§ **Records for processing**:
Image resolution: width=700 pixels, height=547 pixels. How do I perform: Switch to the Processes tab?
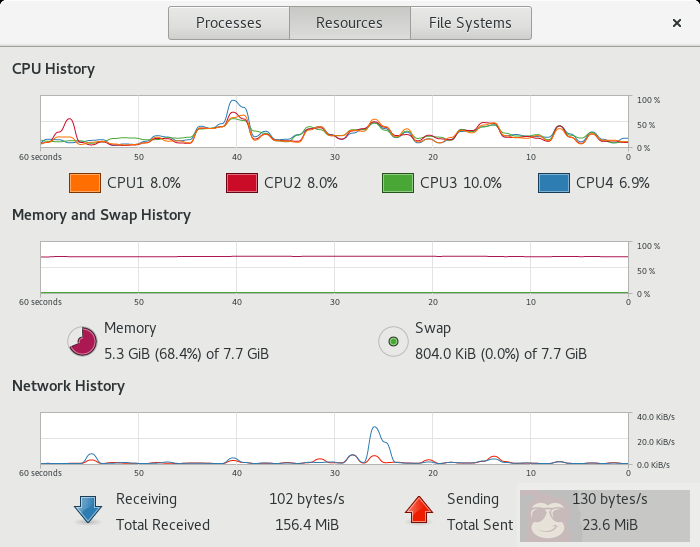[x=228, y=23]
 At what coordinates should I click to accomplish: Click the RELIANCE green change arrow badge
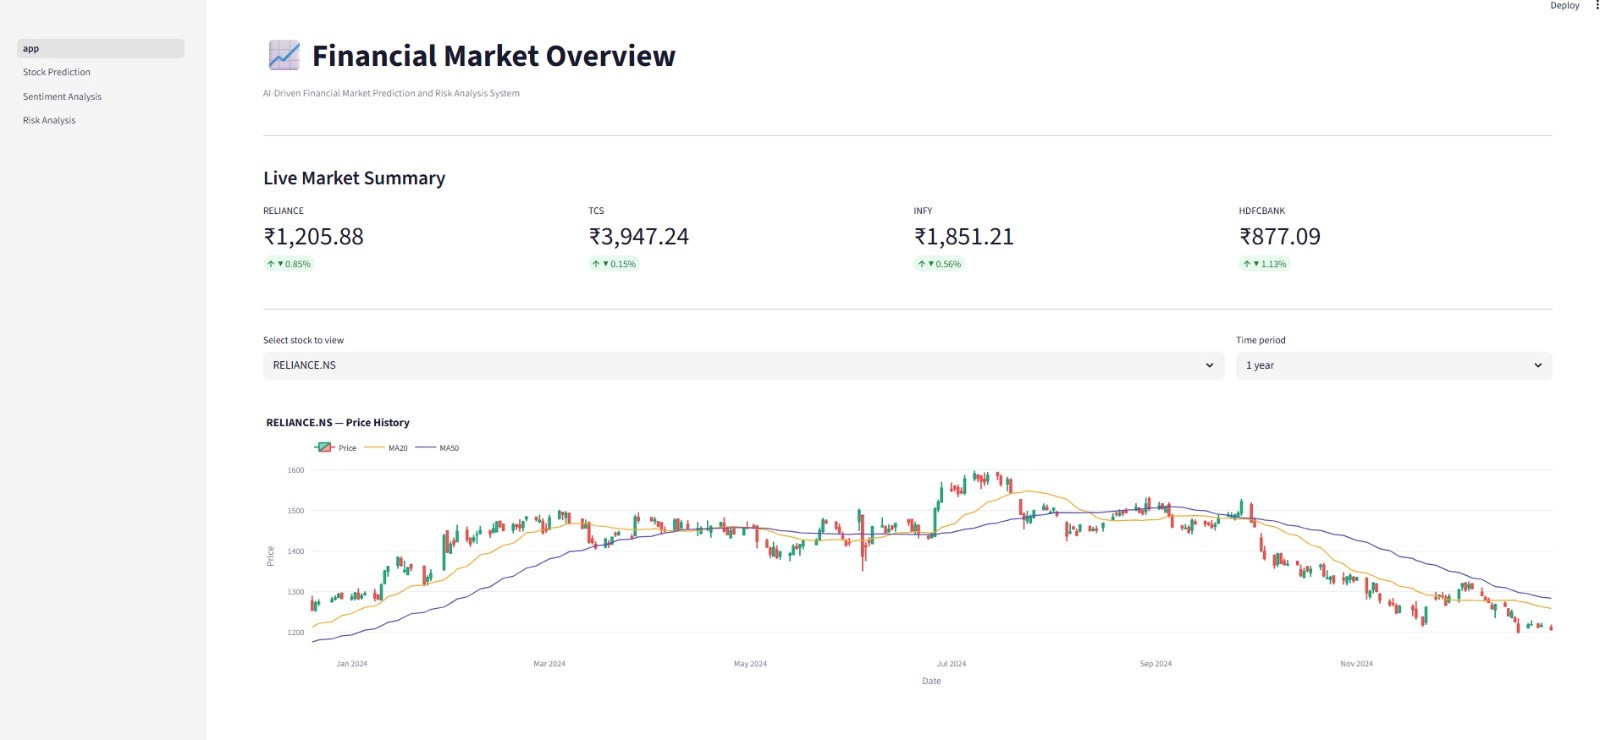tap(288, 264)
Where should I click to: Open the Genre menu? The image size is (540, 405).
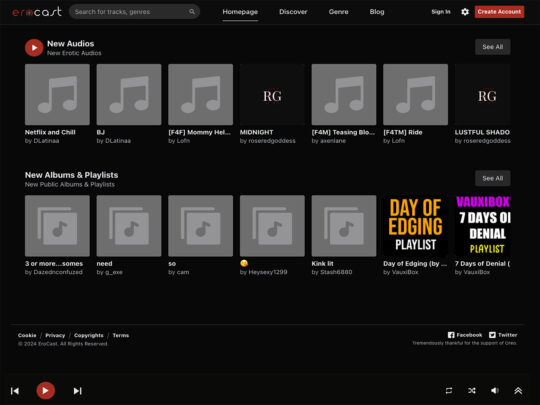[x=338, y=12]
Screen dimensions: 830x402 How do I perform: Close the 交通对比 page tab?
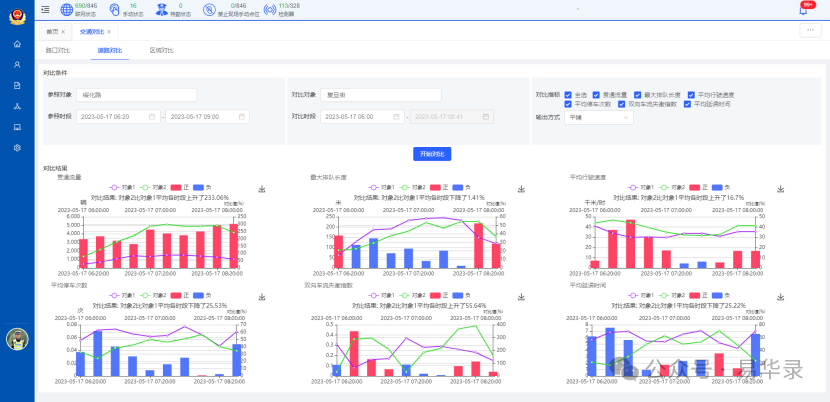click(x=109, y=32)
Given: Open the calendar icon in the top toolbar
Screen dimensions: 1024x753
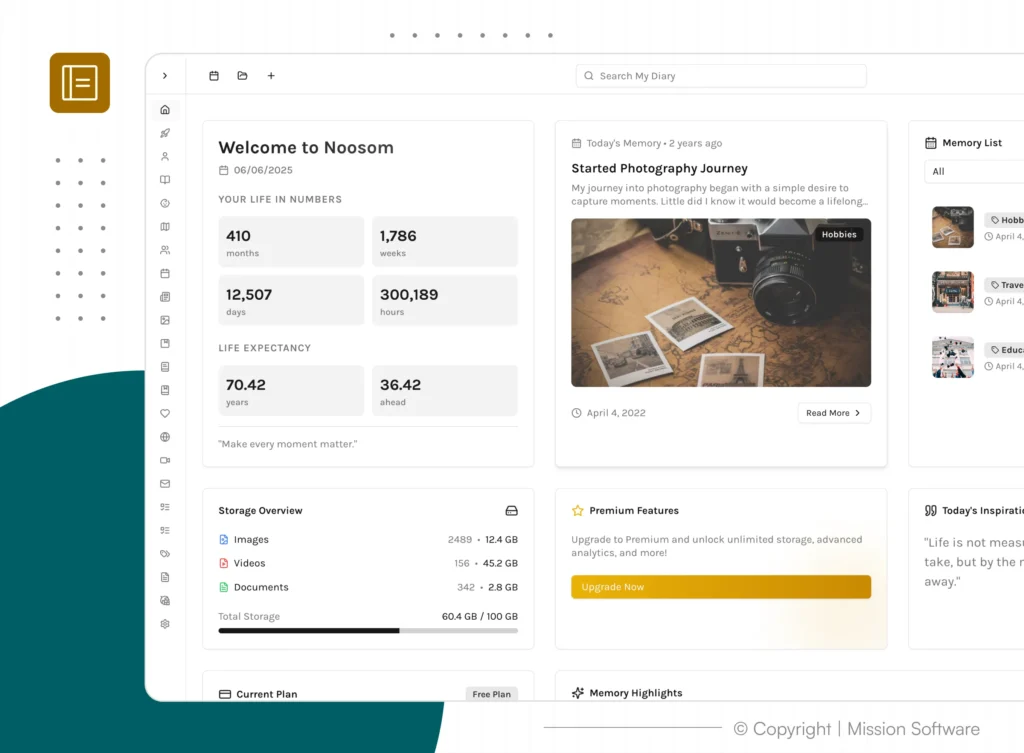Looking at the screenshot, I should tap(214, 76).
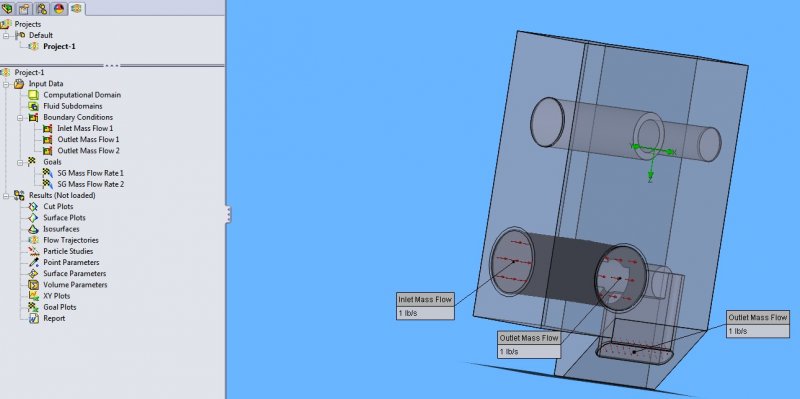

§ **Exercise**: With pictures left out, transcribe each line from the one containing "Given: Open the" through the end of the data, both ends included.

§ **Expected answer**:
Given: Open the calendar icon in the top toolbar
Screen dimensions: 1024x753
Looking at the screenshot, I should tap(214, 76).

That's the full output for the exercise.